Extracellular-Superoxide Dismutase Expression in COS7 Cells Exposed to Cadmium Chloride

Abstract

Cadmium (Cd), an industrial and environmental pollutant, preferentially accumulates in the kidney, a major target for Cd-related toxicity. It has been reported that Cd exposure produces reactive oxygen species (ROS) and induces cytotoxicity. Extracellular-superoxide dismutase (EC-SOD) is an antioxidant enzyme that protects the cells from damaging effects of ROS; however, the effect of Cd on the expression of EC-SOD in COS7 cells remains unclear.
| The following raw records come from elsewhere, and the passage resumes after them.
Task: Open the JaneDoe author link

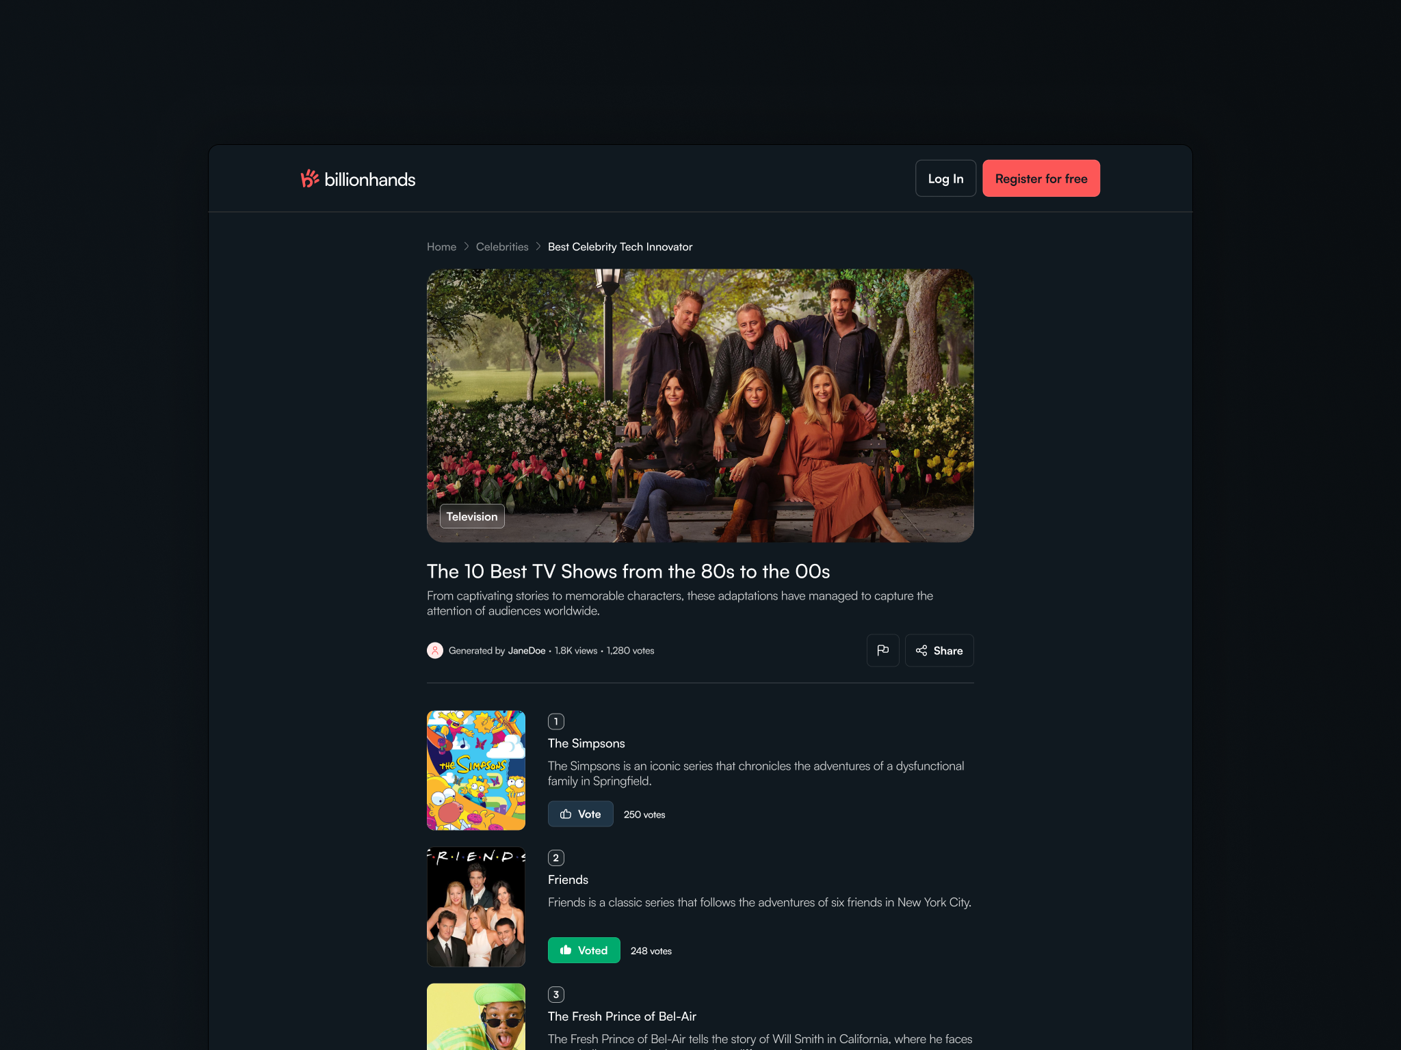Action: pos(527,651)
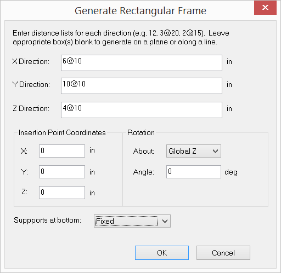
Task: Click the distance list instructions text
Action: [x=121, y=37]
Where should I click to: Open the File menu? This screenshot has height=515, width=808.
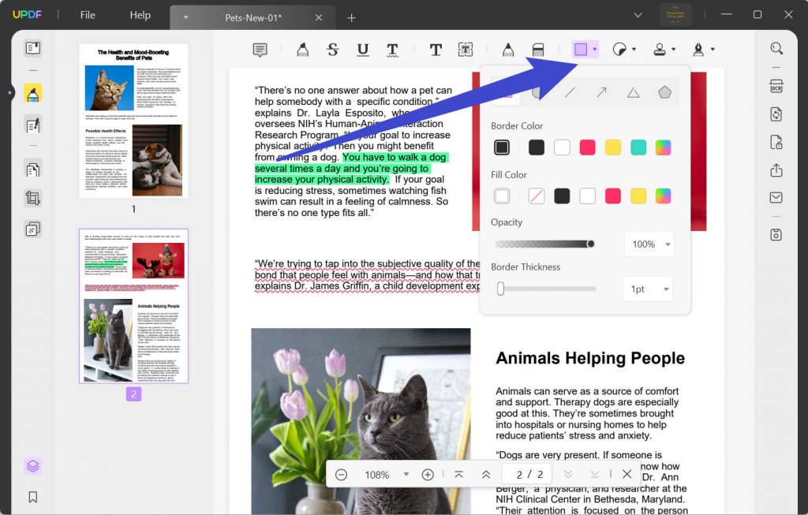(x=87, y=14)
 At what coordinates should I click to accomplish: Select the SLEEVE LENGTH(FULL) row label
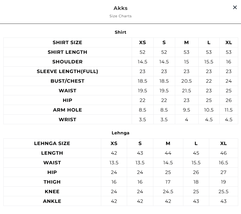(x=67, y=72)
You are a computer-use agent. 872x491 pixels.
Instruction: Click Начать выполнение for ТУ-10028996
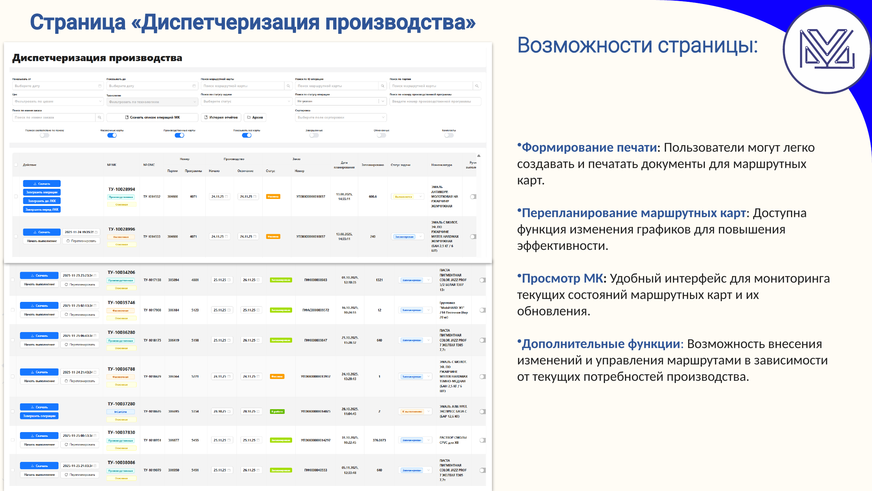pos(42,241)
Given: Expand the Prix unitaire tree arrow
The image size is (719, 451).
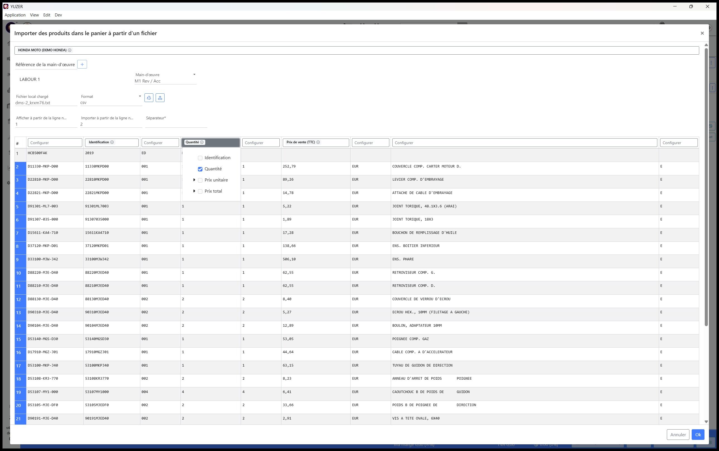Looking at the screenshot, I should click(194, 180).
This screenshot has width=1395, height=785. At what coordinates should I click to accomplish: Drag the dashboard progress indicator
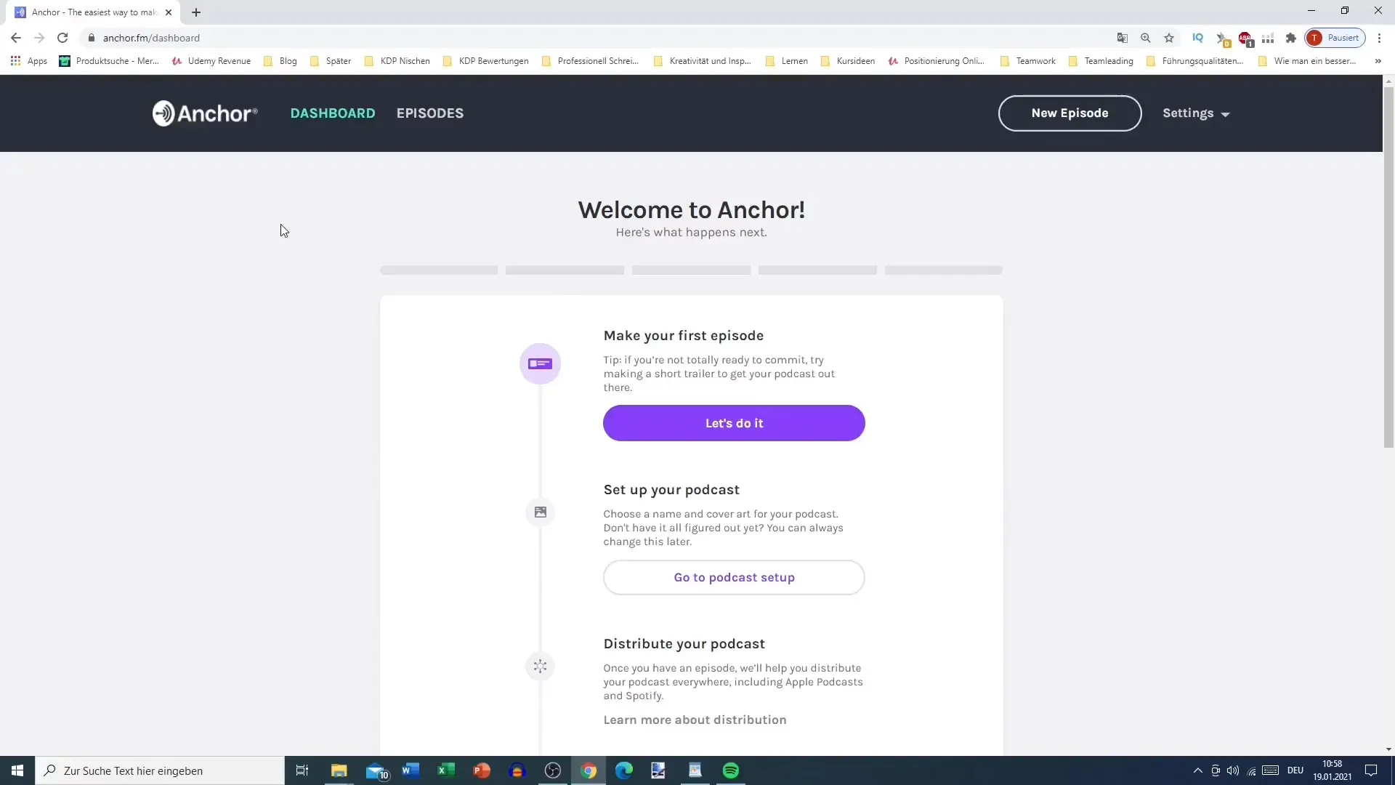(692, 270)
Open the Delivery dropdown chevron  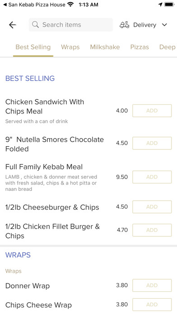coord(164,25)
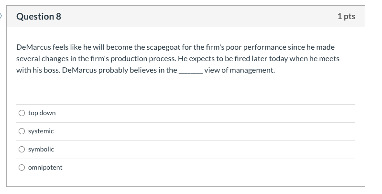Click the "1 pts" points label
This screenshot has width=382, height=194.
coord(346,17)
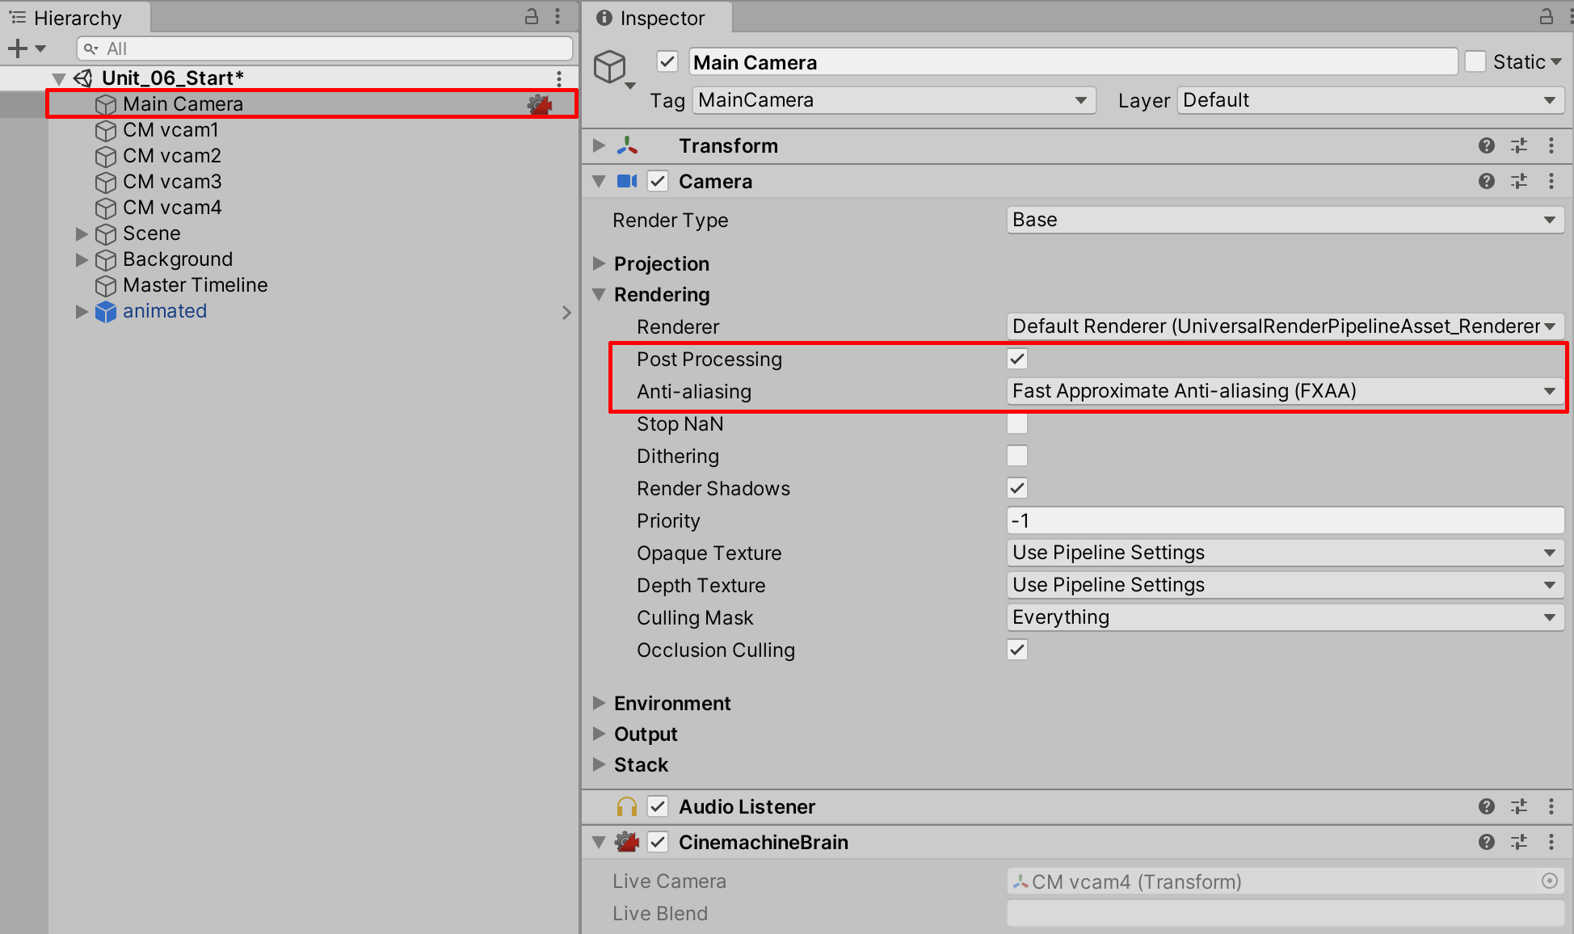The width and height of the screenshot is (1574, 934).
Task: Click the plus create-object button in Hierarchy
Action: point(18,48)
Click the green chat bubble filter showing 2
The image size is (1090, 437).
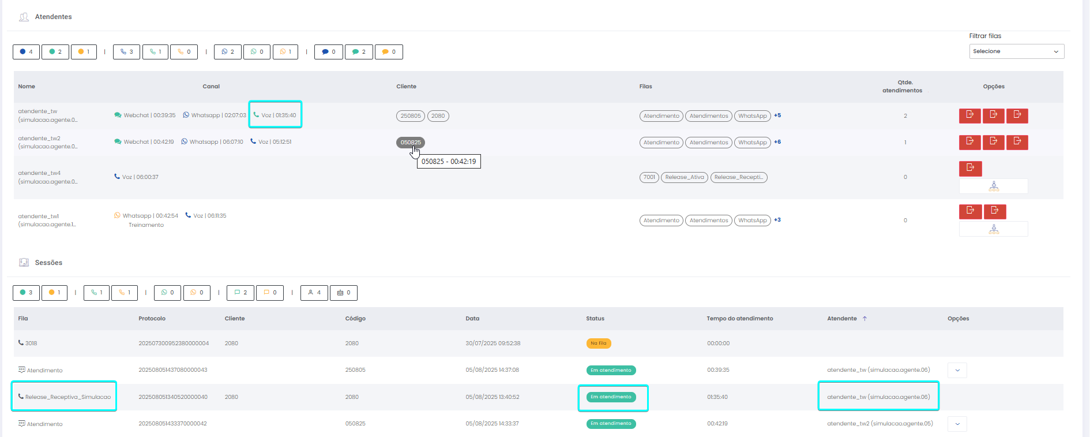tap(359, 52)
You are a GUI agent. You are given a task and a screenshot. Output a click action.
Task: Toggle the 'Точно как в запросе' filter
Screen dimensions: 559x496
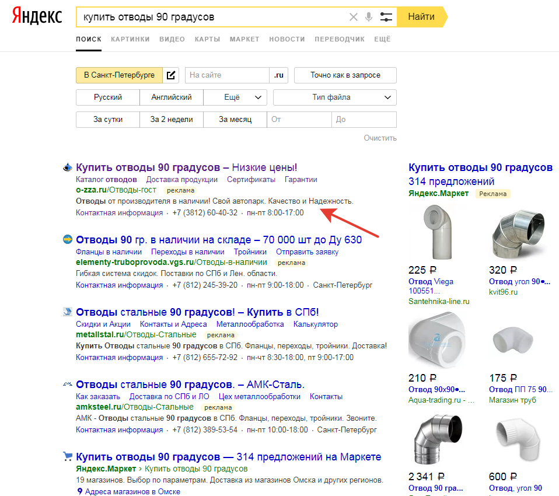[x=345, y=75]
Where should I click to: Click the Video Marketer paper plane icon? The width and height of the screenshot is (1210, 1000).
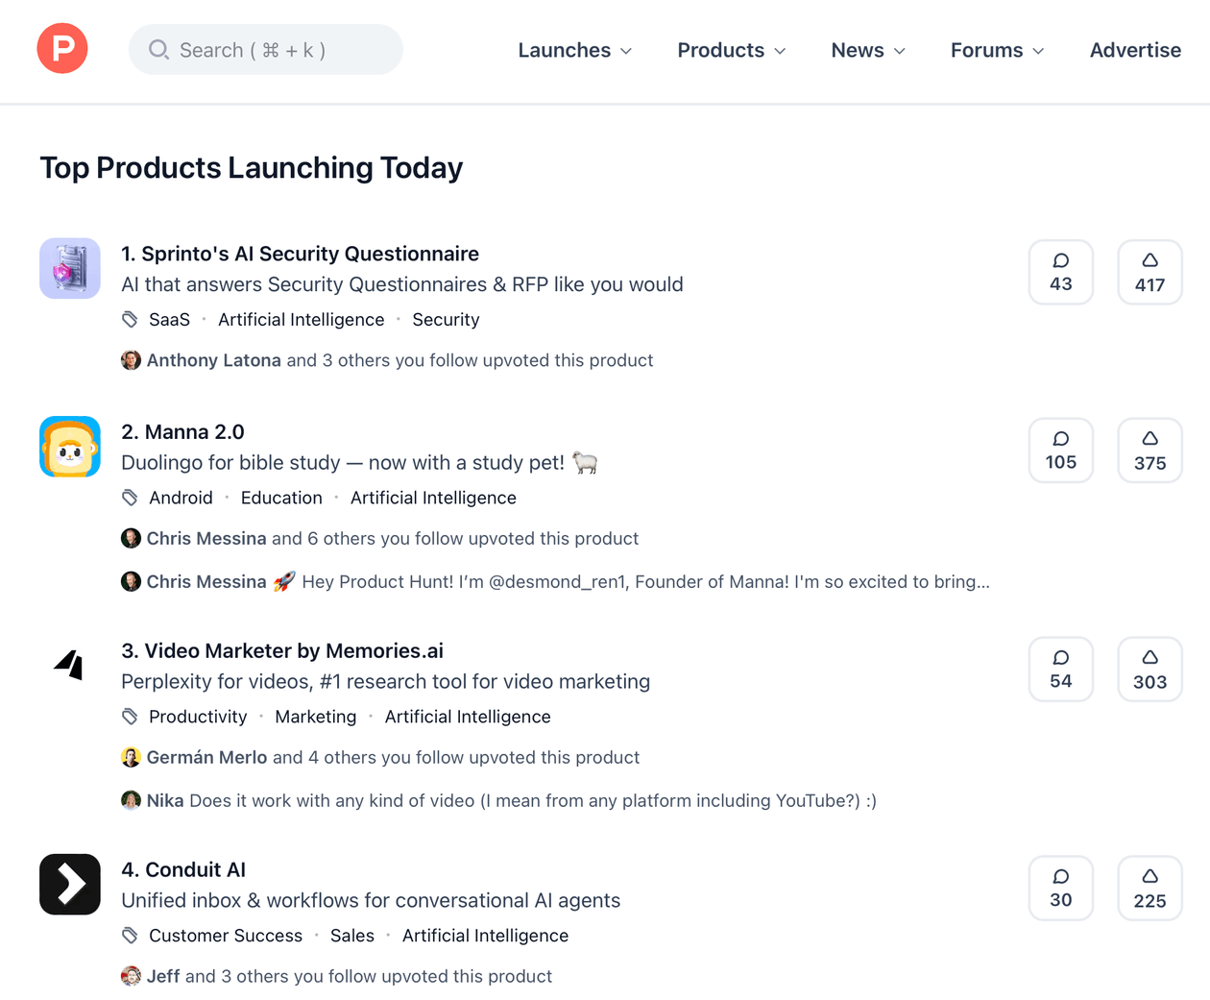tap(70, 665)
In this study, exposure to cadmium chloride (CdCl₂) enhanced intracellular ROS generation and induced COS7 cell death. Moreover, exposure to Cd decreased the expression of EC-SOD at mRNA and protein levels, but not of other SOD isozymes, copper-and zinc-containing SOD and manganese-containing SOD. The reduction of EC-SOD and cell viability was partially attenuated by pretreatment with an antioxidant, N-acetylcysteine. Further, we determined the involvement of p38-mitogen-activated protein kinase (p38-MAPK) in the reduction of EC-SOD. From these observations, p38-MAPK signaling cascades activated by ROS play a pivotal role in the reduction of EC-SOD, and it is concluded that the reduction of EC-SOD leads to a decrease in the resistance to oxidative stress of Cd-exposed COS7 cells.